There is an ethical dimension to speech that involves the Holy Spirit. In Ephesians 4:29, the Apostle Paul describes the ethical nature of what Christian speech ought and ought not to look like. Then immediately in the following verse Paul writes, “Do not grieve the Holy Spirit of God.” Contextually, it seems that Paul is suggesting how one’s speech can grieve the Holy Spirit. This shows the Spirit is morally offended with immoral utterances. Telling lies to the Holy Spirit proves to be morally offensive to Him as well, and in Acts 5:3-4 the Spirit struck dead two members of the Apostolic church for committing this sin. There are sins against the Holy Spirit that are blasphemous (Matthew 12:31-32).
The Bible gives an account of why falsehood exists in some religious language. Theological statements propagated against the truth of the gospel are not just simple mistakes: they are false and damnable heresies. The sources for such teachings comes from Satan himself, “in whose case the god of this world has blinded the minds of the unbelieving so that they might not see the light of the gospel of the glory of Christ, who is the image of God” (2nd Corinthians 4:4).
The biblical doctrine of sin also gives an account of why religious language and language in general is prone to face difficulties and break down in communication. The effect of sin has a noetic effect which includes man’s use of language. Sin explains why the Holy Spirit has to illuminate the Gospel and the Scriptures.
There are those who will reject the Spirit’s work and therefore view theological language as categorically foolishness. This is to be expected for the Scriptures teach this is a reality: “But a natural man does not accept the things of the Spirit of God, for they are foolishness to him; and he cannot understand them, because they are spiritually appraised” (1st Corinthians 2:14).

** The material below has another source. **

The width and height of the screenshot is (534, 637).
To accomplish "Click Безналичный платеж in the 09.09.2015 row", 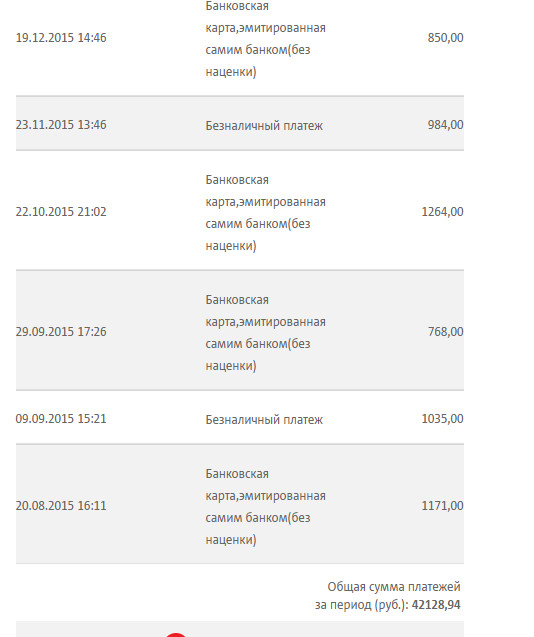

Yet this denial of God comes at an awkward ethical tension of depending on God and the Spirit while denying the dependence: “In the use of language, we live in the presence of God who through the Spirit gives us life and through the Spirit empowers our use of language. Tacitly, we are trusting in God’s faithfulness and consistency and wisdom. This is true even when non-Christian use language. But they suppressed awareness of their dependence on God, as Romans 1:19-26 indicates.”[50] Romans 1:18 makes it clear that God’s wrath stands against those who suppress the truth of God.

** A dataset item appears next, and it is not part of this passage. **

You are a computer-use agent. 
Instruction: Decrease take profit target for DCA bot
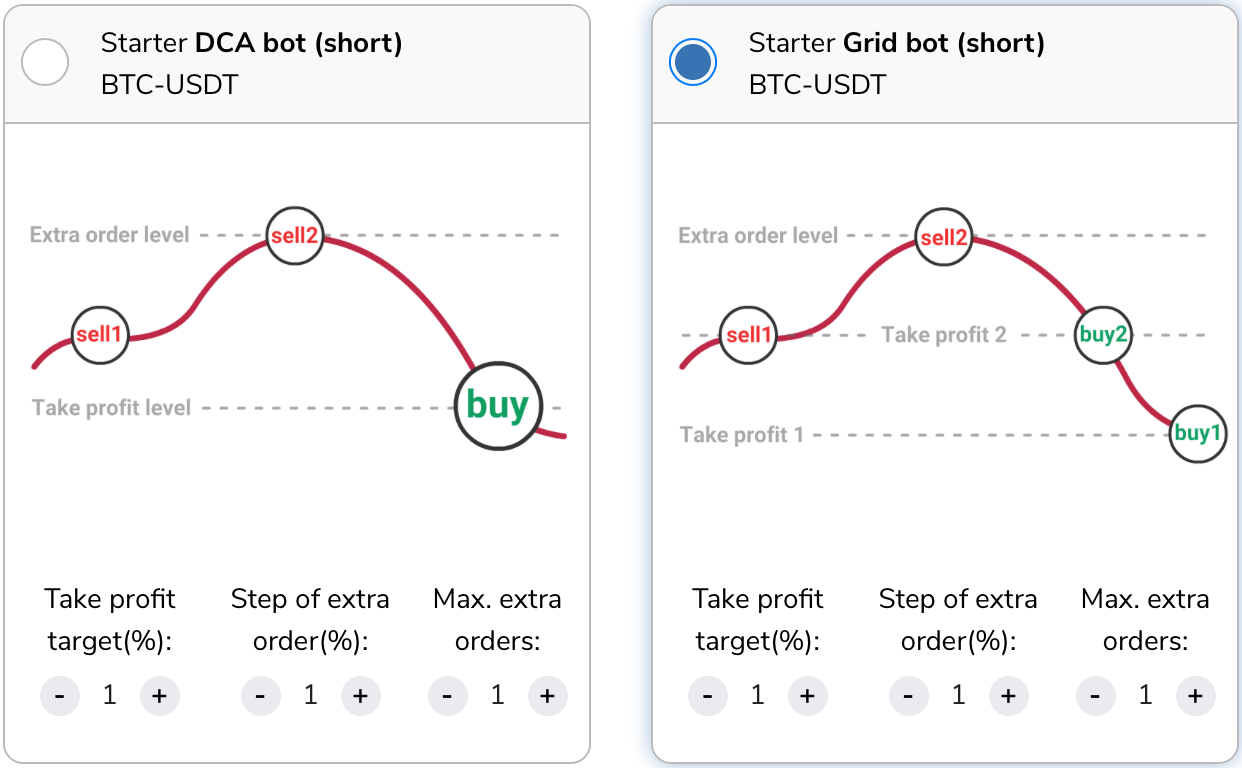pos(60,696)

God has not left man without hope. Through the Gospel, God has made sinners right with Himself. Each member has a role in the salvation of sinners. The Holy Spirit’s role include dimension which involves language. Our confession of faith that Jesus is Lord is through the Spirit (1 Corinthians 12:3). After regeneration and adoption, a speech act by the Spirit gives believers assurance: “The Spirit Himself testifies with our spirit that we are children of God” (Romans 8:16).
Not only has the Spirit’s role in salvation the hope for man’s redemption. The role of the Spirit in salvation has the consequence of providing hope for Christians to be able to use language in preaching the gospel to a lost world as well.
The Spirit’s role in the spread of the Gospel has implication for the intelligibility of communicating theological truths to other languages. Genesis 11 records how God was responsible for the origin of multiple languages when he confused the people in order to divide them from building the tower of Babel. God is not only able to use multiple languages to divide people, but He is able to draw people from various nations to the Savior. During Penecost, the early church was able to miraculously preach the good news to people from various language groups. According to Acts 2:4, the Holy Spirit was the one behind the miraculous event during Pentecost. It demonstrates that the truth of the Gospel can be communicated in many languages.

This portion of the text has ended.